I have translated Bengali phonetics into English. But after parsing, I got some trash characters, which I want to remove. My data frame looks like this.
col1
utto্tor
dokkho্shin
muuns্si
So I want to remove the trash character along with its previous and following character as well. For example: In the first row, I want to remove ্ - this character and also the character o and t, which is the adjacent of ্ (this) character.

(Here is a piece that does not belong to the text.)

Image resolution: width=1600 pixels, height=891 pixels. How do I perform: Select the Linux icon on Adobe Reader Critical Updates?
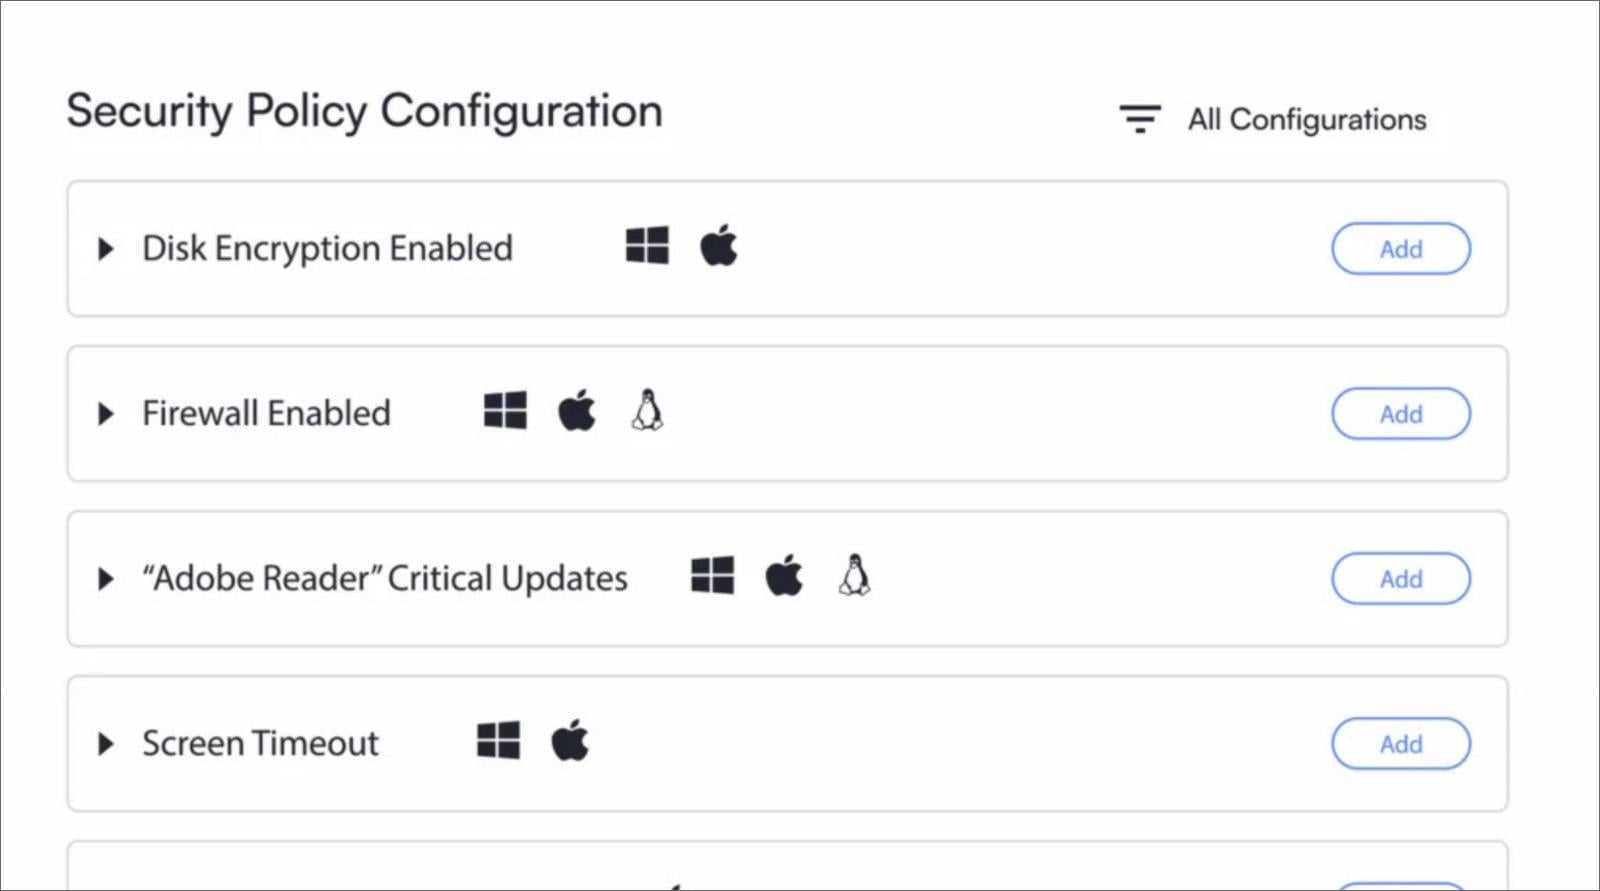coord(856,575)
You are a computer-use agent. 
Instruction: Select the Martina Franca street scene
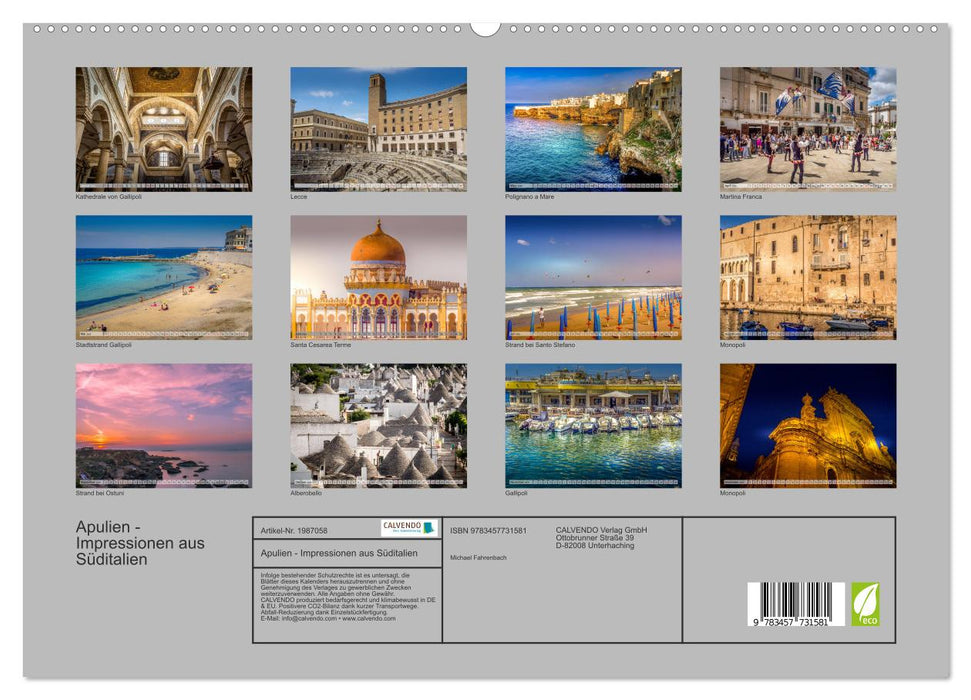coord(804,128)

My desired output is looks like the following-
col1 col2
utto্tor uttor
dokkho্shin dokkhhin
muuns্si muuni
P.S. I have got these kind of character by using Avro parser which looks like below:
reversed_text = avro.reverse("উত্তর")
print(reversed_text)
output: utto্tor
col0 col1
উত্তর utto্tor
দক্ষিণ dokkho্shin
মুন্সী muuns্si
CodePudding user response:
You can use str.replace
removing all non ascii characters and the characters before/after them:
df['col2'] = df['col1'].str.replace(r'.[^\x00-\x7F].', '', regex=True)
output:
col1 col2
0 utto্tor uttor
1 dokkho্shin dokkhhin
2 muuns্si muuni
CodePudding user response:
The pandas str accessor should provide you the required functionality. https://pandas.pydata.org/docs/reference/api/pandas.Series.str.html
Example:
import pandas as pd
df = pd.DataFrame({'Col1': ['Text1', 'Text2']})
df['Col1'] = df['Col1'].str.replace("Text", "newText")
df
It allows also the use of regular expressions.